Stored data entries
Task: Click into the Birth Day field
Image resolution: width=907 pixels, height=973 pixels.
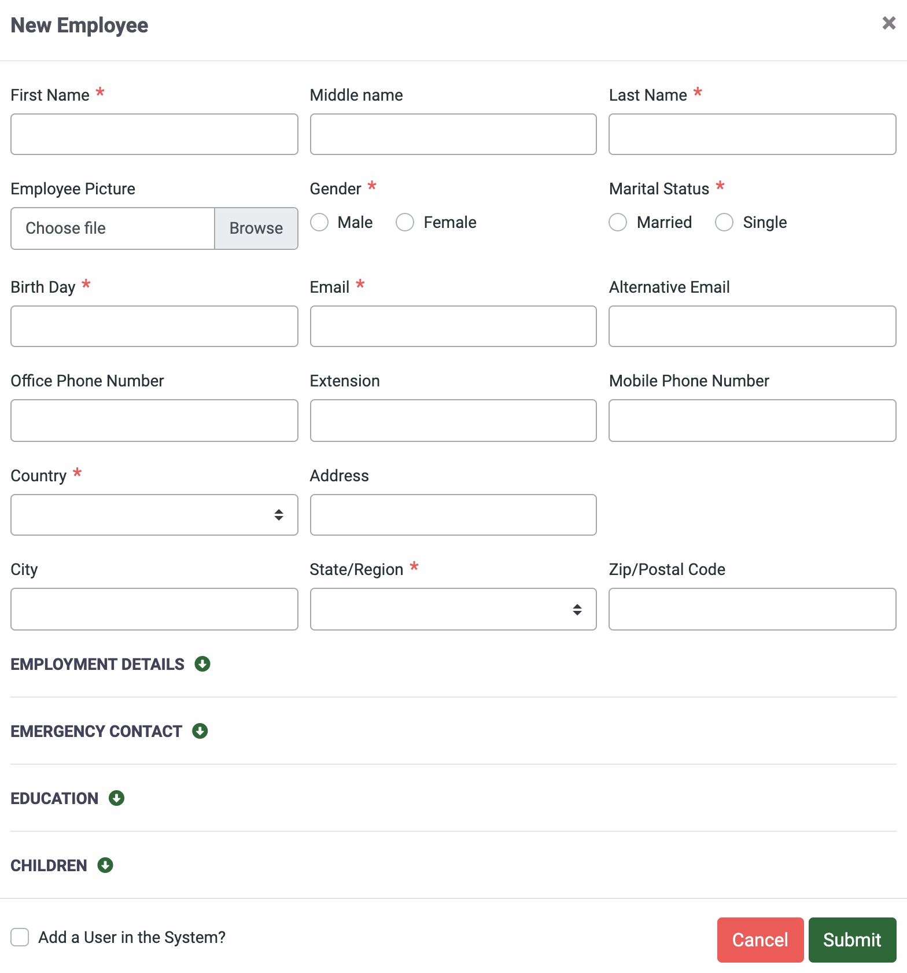Action: [154, 326]
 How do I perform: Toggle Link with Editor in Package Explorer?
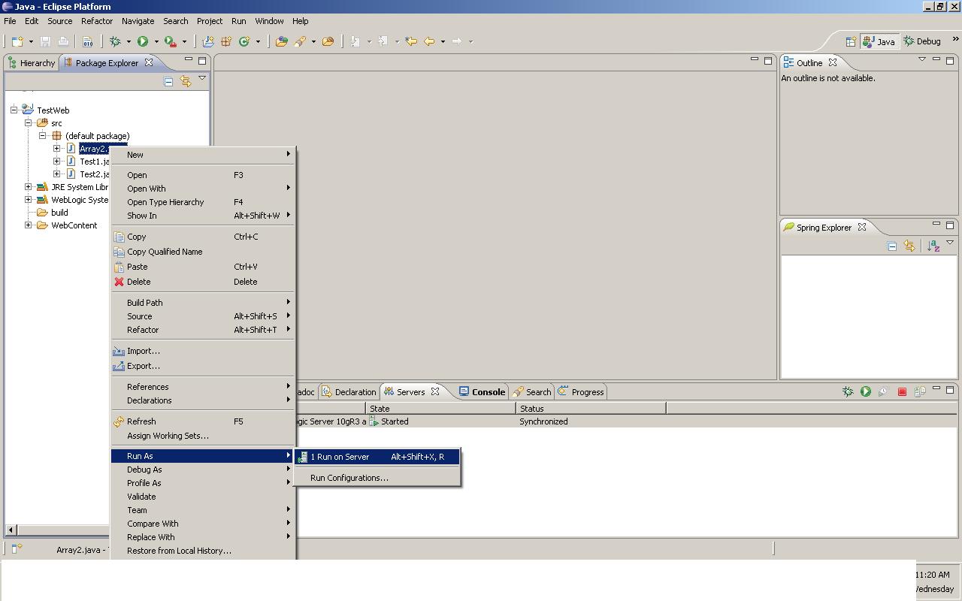pyautogui.click(x=186, y=81)
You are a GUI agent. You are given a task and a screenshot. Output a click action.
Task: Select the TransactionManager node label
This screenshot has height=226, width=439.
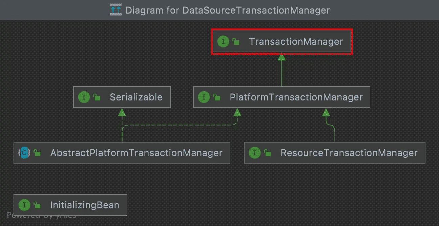[x=296, y=42]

▸ **Task to carry out**
Hand back the data exactly as it appears, with all pictures cut.

▸ **Your solution**
Task: Click into the Birth Day field
Image resolution: width=907 pixels, height=973 pixels.
Action: [154, 326]
 How do I perform: Toggle Link with Editor in Package Explorer?
pyautogui.click(x=186, y=81)
You are a GUI agent. You are given a task and a screenshot. Output a click action.
Task: Select the TransactionManager node label
This screenshot has height=226, width=439.
[x=296, y=42]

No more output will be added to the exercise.